— START —

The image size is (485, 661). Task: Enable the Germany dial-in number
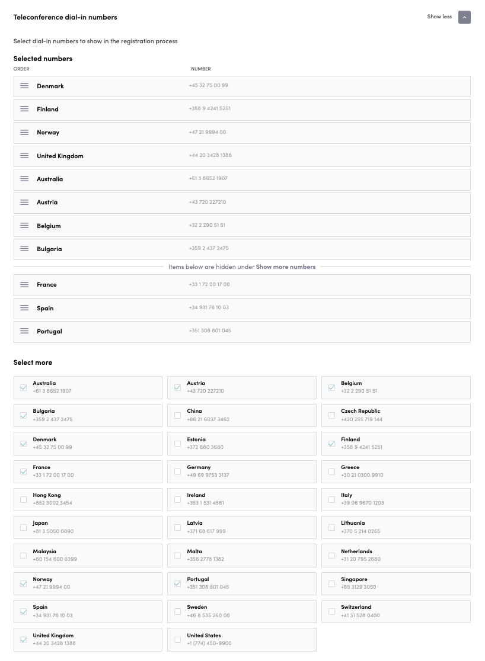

— END —
— START —

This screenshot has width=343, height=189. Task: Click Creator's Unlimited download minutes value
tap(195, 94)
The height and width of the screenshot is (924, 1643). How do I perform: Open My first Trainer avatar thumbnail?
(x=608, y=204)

— END —

TASK DETAILS -
Write out the entries from the line with "This screenshot has" to the line with "(x=608, y=204)", both lines included, reproducing each one precisely.

PROBLEM SOLUTION -
This screenshot has width=343, height=189. Task: Click Creator's Unlimited download minutes value
tap(195, 94)
The height and width of the screenshot is (924, 1643). How do I perform: Open My first Trainer avatar thumbnail?
(x=608, y=204)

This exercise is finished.